Cita-cita?”Ibu berhenti sebentar, seperti sedang mengingat ulang masa
mudanya dulu,”Itukah yang sangat mengganggu stabilitas kehidupanmu
sekarang?”dan masih saja berkata seperti itu sambil menahan tawa.
“Ibu..”aku merajuk, mencoba membuatnya tetap berada di jalur serius (oke, memang bahasaku yang aneh, jangan tertawa ini serius).
“Kau tahu pasti bagaimana kakekmu, kan?”pertanyaan yang tak perlu jawaban tapi tetap saja ditanyakan.
“Tapi Ibu pasti
pernah terpikirkan untuk meraih sesuatu, kan? Bukankah itulah namanya
cita-cita?”aku memang tidak pandai bicara serius.
“Jika cita-cita dan
mimpi adalah pemikiran untuk meraih sesuatu yang ingin diraih, maka
jawan Ibu adalah ya, Ibu punya cita-cita.”Ibuku mulai serius dan ini
jadi sedikit menakutkan. Ada perasaan aneh mengganjal di dadaku.
“Apa itu?”aku jadi tidak sabar. Walau Ibu selalu terbuka pada kami, tapi kami tidak pernah mendengar tentang cita-cita Ibu.
“Ingin membahagiakan ayah dan ibu Ibu.”jawab Ibu singkat.
“Seperti itukah.”aku bingung. Itu bagian dari cita-cita ya.

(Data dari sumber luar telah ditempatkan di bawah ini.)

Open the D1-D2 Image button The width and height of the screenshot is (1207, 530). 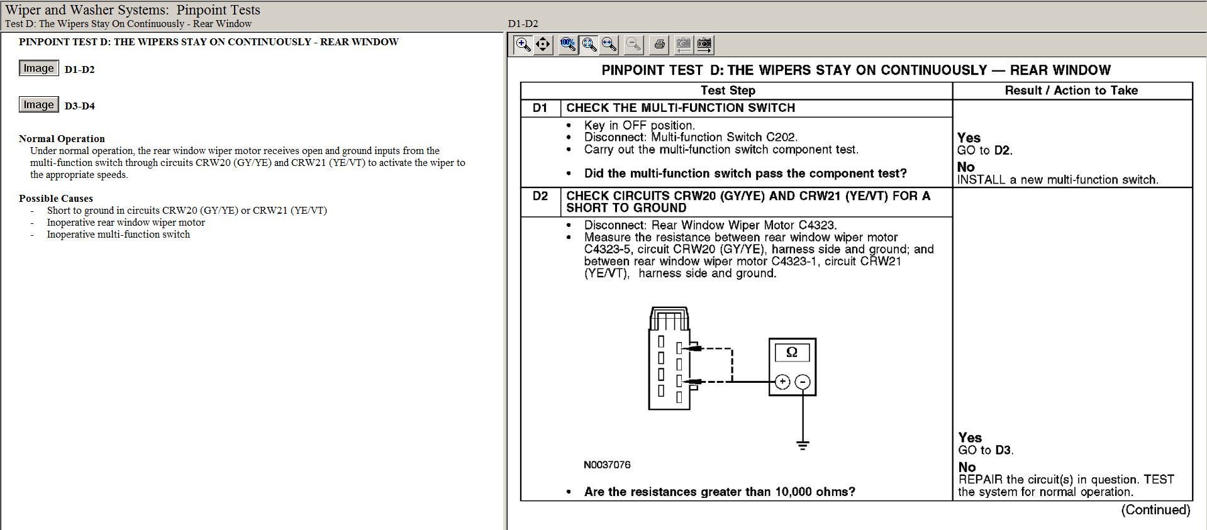(38, 68)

“Kenapa? Ada apa? Apa kau punya cita-cita?”tanya Ibu penasaran, air mukanya sudah kembali normal tidak seserius tadi lagi.
“Well, Ayah
dan Ibu kan sudah merancang masa depan untukku, jadi aku tidak punya
sesuatu untuk diraih.”aku melanjutkan makan kue bolu, sekarang yang
berwarna merah.
“Kalau begitu kau harus merasa bahagia atas pilihan Ayah dan Ibu padamu.”Ibu meneguk minuman tehnya.
“Aku juga berencana
begitu. Tapi, tadi aku dipanggil guru BK karena aku menulis cita-citaku
adalah hidup dalam kecukupan secara finansial.”aku harus tetap
menyembunyikan kata “komik” bahkan dari Ibuku.
“Well, itu
memang cita-cita yang tidak bijak, Jia.”kata Ibu sambil mengaduk
minumannya,”Ngomong-ngomong, gurumu benar-benar memanggilmu karena hal
itu?”Ibu mulai pensaran.
“Aku juga heran.
Tapi tadi guruku benar-benar menceramahiku tentang cita-cita dan mimpi.

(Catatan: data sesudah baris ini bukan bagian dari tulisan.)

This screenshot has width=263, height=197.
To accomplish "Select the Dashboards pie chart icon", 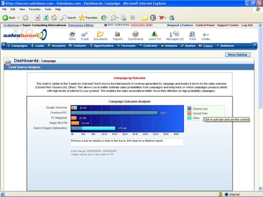I will [135, 34].
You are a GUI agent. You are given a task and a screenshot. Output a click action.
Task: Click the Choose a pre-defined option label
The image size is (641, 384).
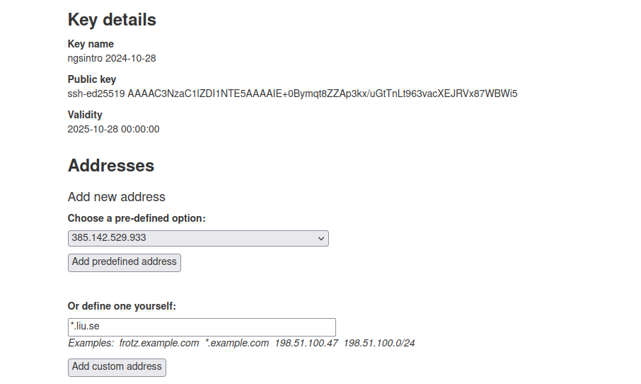[x=137, y=218]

Aku mengantuk mendengarnya karena aku tahu aku tidak butuh ceramah dan
nasihat seperti itu. Tapi selama perjalanan tadi, tiba-tiba terpikir
olehku hal yang sangat mengganggu stabilitas kehidupanku ini, Bu.”ah,
ah, aku bicara banyak. Ibuku menganga mendengar ceritaku ini,”Ibu…”aku
kembali merajuk menyadarkan Ibu.
“Ibu pikir, masa
depan anak harus dirundingkan masak-masak dengan orang tuanya demi
kebaikan bersama. Kau tahu kan, setiap orang tua pasti ingin anaknya
bahagia. Begitu juga dengan Ayah dan Ibu. Dan Ibu setuju dengan rencana
masa depan yang dibuatt Ayahmu untukmu. Kau tahu alasannya juga kan,
Jia?”
“Begitu juga yang
aku pikirkan. Tapi kemudian aku juga terpikir dengan kisah hidup orang
lain yang pernah kubaca dan kehidupan mereka sangat menyenangkan,
seperti berpetualang. Kadang aku menginginkannya, tapi setiap mengingat
bagaimana Ayah dan Ibu sangat menyayangiku, aku pikir pasti akan lebih
bahagia jika bisa melakukan apa yang Ayah dan Ibu nasihatkan padaku.”aku
menaruh kue boluku lalu meninggalkannya di meja.
“Bicaralah dengan
Ayahmu tentang hal ini kalau kau masih ragu.”khas tipikal Ibuku yang
setia dengan kata-kata suuami yang dihormatinya.